Procuramos a sombra de uma frondosa árvore em uma praça e ficamos a ver o
desfile.
Foi quando um senhor muito simpático e acolhedor,
como geralmente são os homens interioranos, chamado Edson, chegou próximo a nós
e começou a puxar assunto, entre o desfile de uma e outra escola. Os assuntos
foram se diversificando, desde a sua passagem como músico pela banda municipal
até sua aprovação para os quadros de funcionário público da cidade de Palmácia.

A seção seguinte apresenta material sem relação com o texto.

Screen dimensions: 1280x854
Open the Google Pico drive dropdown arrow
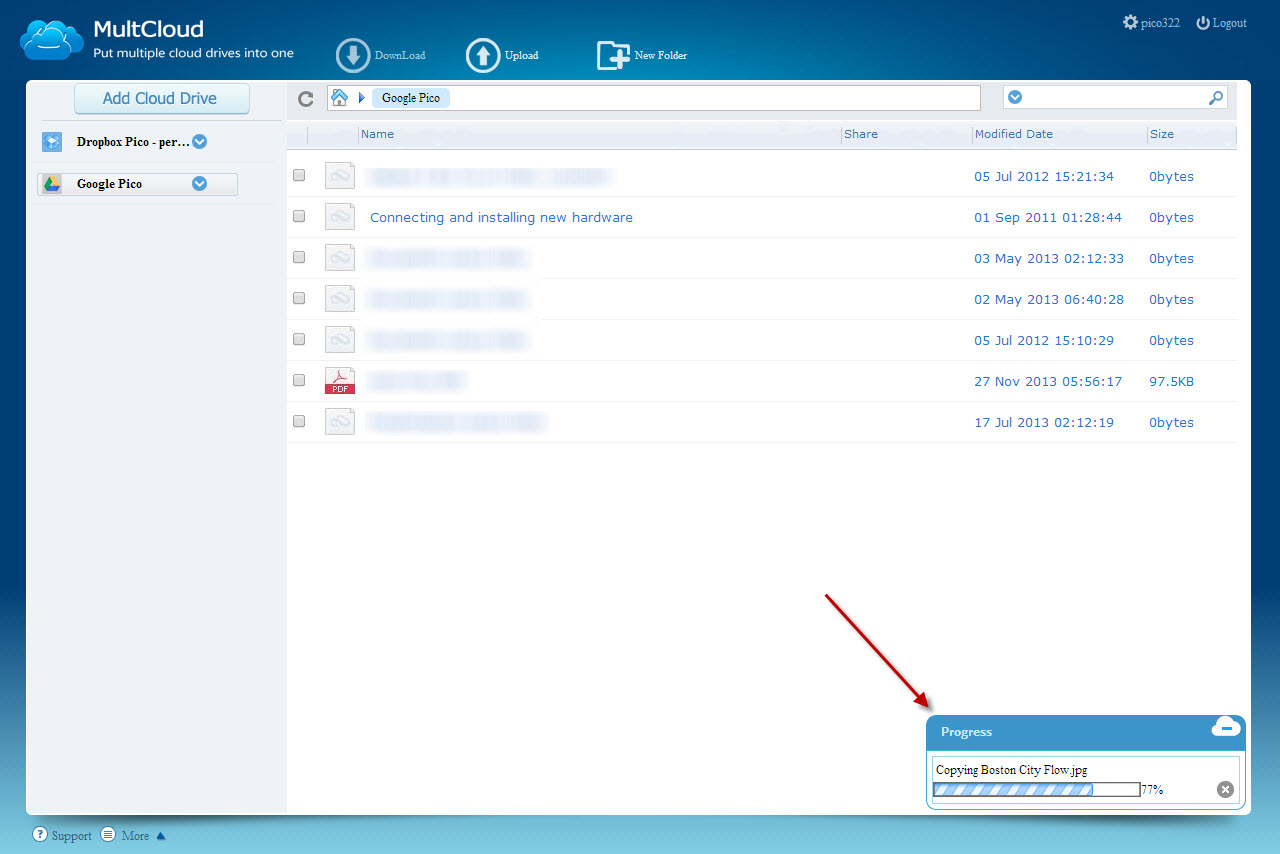[x=199, y=184]
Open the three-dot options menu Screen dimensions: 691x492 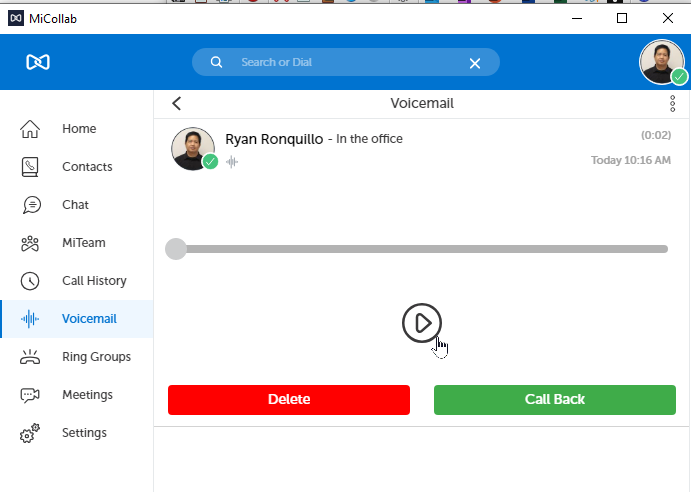pos(672,103)
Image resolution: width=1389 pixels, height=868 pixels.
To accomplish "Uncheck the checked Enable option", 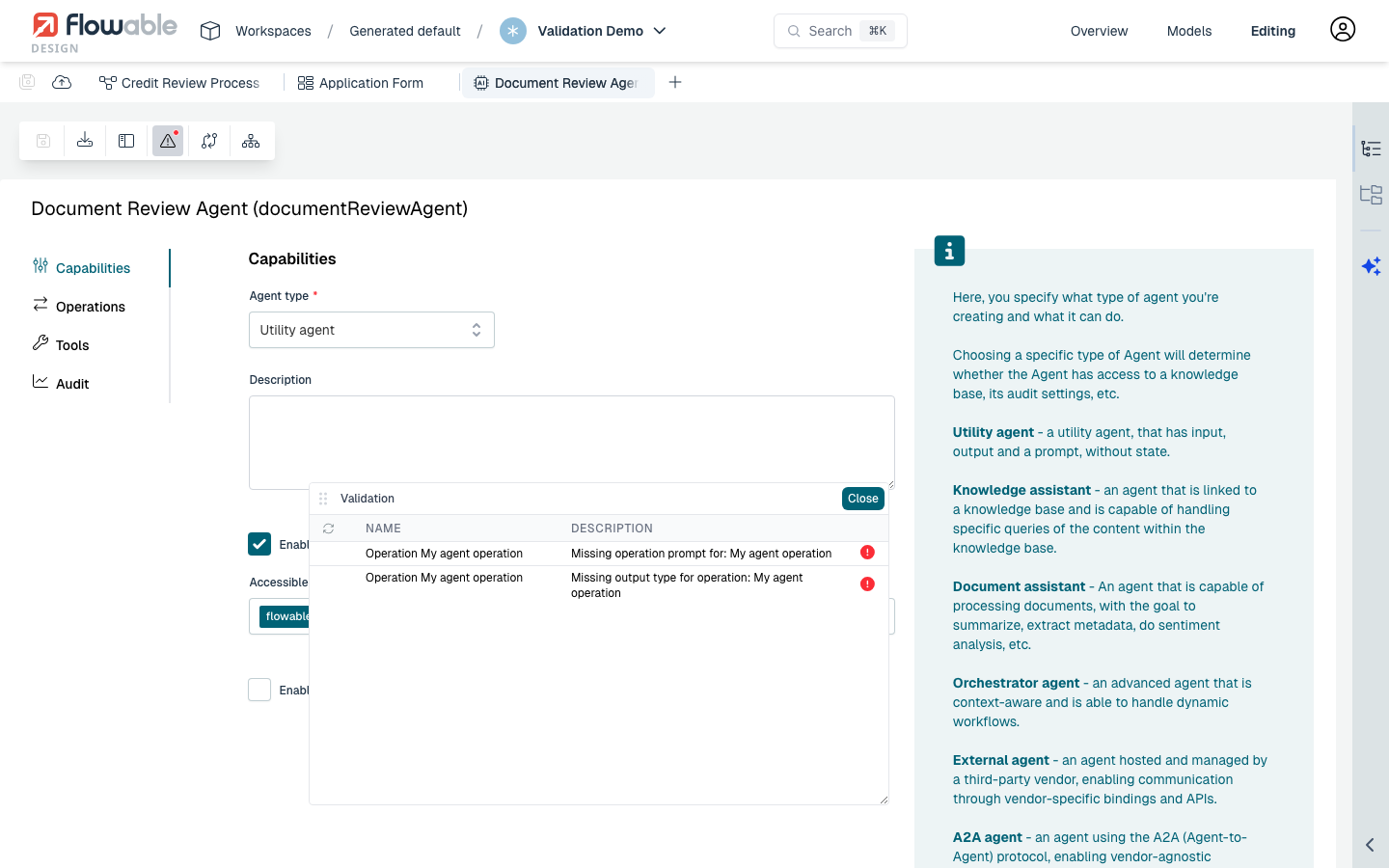I will pos(259,544).
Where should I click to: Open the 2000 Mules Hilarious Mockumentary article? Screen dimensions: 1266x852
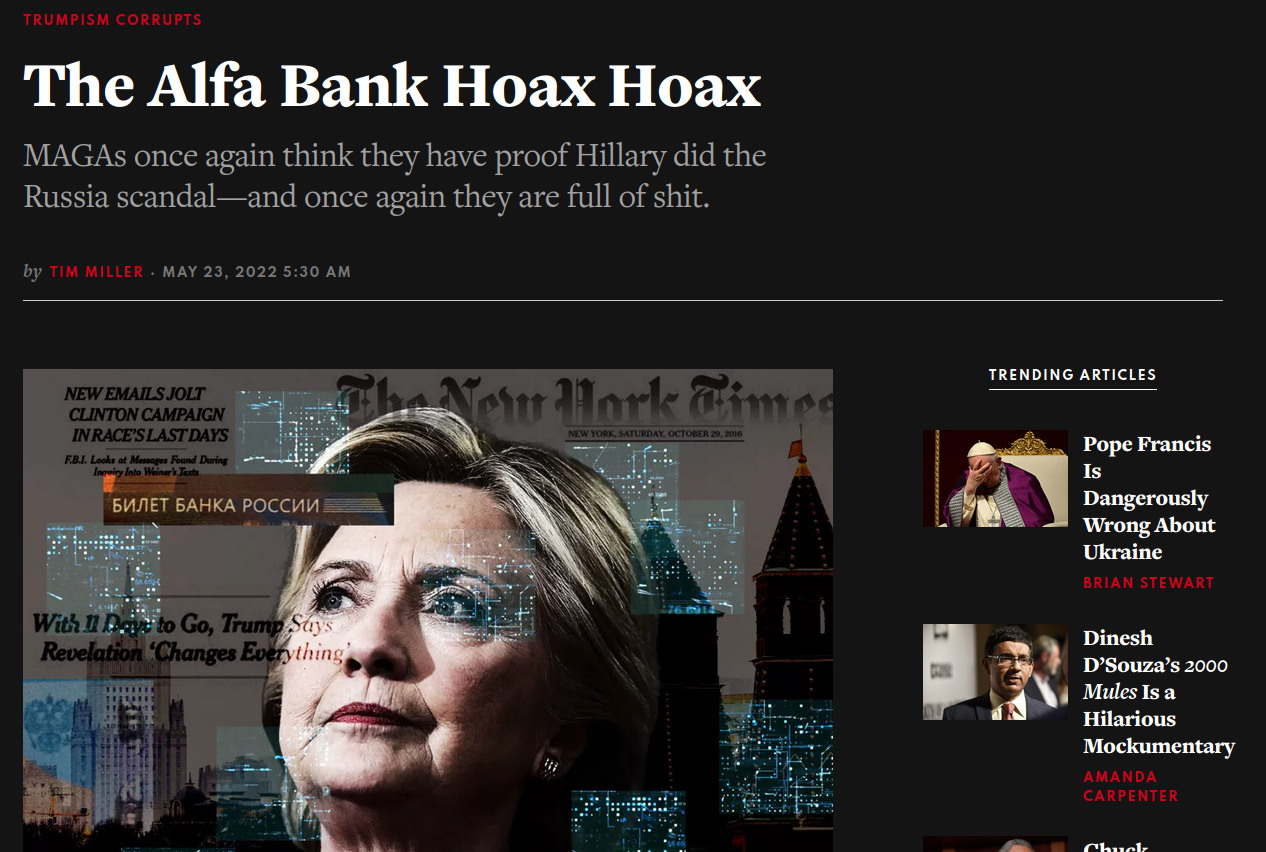coord(1159,692)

Sempre fui um observador da natureza humana, e
quando estou em ambientes assim, em pequenas cidades, no interior, gosto deste
contato pessoal, e minha curiosidade é despertada ainda mais, pois na
simplicidade do homem interiorano, conseguimos tirar lições importantíssimas. O
homem do interior tem uma visão diferenciada da vida, que muitas vezes nós
cidadãos urbanos não conseguimos captar.
Numa determinada hora de nossa conversa, chegamos
ao assunto “politica”, o que incluiu os diversos desmandos, obras inacabadas,
absurdos praticados por algumas gestões, e a desvalorização dos funcionários
públicos. Em meio à sua indignação seu Edson soltou uma pérola, que eu chamei
de a autêntica filosofia de seu Edson. Disse ele: “Eu comparo os políticos
corruptos a um filho viciado em crack, onde a mãe é o Estado, ele rouba tudo o
que vê pela frente. A mãe sofre muito, mas, ele não tem piedade nem misericórdia
da mãe, tudo o que está à sua frente ele rouba para sustentar seu vício”. Eu
fiquei refletindo sobre esta filosofia, de alguém simples do povo, de alguém
formado não em curso superior, mas na escola da vida. Nestas épocas de
“mensalões e petrolões” e tantos outros desvios por parte de alguns políticos,
vale a pena fazer uma reflexão, e reconhecer que o seu Edson está certo, a mãe
Estado sofre muito com estes filhos que lhe roubam tudo.